**Problem to solve**: Format the rows as a JSON list of strings, starting at the first line and ending at the line containing "click(x=846, y=216)", both included. Give one string per line and leave out blank lines.

— START Exercise data —

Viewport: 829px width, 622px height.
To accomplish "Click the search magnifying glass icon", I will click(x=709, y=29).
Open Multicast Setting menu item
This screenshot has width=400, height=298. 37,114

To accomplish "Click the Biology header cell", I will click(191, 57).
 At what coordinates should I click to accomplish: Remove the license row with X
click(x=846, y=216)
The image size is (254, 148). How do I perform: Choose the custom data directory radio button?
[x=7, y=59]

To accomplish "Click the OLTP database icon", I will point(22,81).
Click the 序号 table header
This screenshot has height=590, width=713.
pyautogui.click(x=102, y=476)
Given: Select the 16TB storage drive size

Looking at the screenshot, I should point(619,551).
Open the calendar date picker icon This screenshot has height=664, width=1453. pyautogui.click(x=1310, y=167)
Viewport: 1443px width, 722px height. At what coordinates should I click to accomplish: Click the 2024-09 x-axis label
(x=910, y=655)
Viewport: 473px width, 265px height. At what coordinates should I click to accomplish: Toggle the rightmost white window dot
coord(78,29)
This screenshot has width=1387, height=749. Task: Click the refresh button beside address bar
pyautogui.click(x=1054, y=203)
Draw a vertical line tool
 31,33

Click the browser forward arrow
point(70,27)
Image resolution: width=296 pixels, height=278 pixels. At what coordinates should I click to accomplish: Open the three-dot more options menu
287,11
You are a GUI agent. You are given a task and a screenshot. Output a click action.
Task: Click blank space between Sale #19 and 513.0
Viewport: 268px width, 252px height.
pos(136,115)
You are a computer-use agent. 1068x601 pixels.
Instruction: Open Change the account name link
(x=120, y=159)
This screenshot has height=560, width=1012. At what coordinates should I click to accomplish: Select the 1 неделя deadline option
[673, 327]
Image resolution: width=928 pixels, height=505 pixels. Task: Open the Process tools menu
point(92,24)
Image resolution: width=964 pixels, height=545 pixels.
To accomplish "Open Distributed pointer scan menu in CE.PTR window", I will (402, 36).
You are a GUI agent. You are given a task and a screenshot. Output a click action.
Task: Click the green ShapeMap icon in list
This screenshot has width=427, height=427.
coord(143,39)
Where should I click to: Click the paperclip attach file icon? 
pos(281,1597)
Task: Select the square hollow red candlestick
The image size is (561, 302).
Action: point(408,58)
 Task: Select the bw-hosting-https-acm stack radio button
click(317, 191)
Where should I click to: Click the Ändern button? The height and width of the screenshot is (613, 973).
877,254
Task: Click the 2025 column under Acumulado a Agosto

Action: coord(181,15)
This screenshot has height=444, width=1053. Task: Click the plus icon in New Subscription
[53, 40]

— END Exercise data —

**Result of the exercise**:
[
  "Viewport: 829px width, 622px height.",
  "To accomplish \"Click the search magnifying glass icon\", I will click(x=709, y=29).",
  "Open Multicast Setting menu item",
  "This screenshot has width=400, height=298. 37,114",
  "To accomplish \"Click the Biology header cell\", I will click(191, 57).",
  " At what coordinates should I click to accomplish: Remove the license row with X",
  "click(x=846, y=216)"
]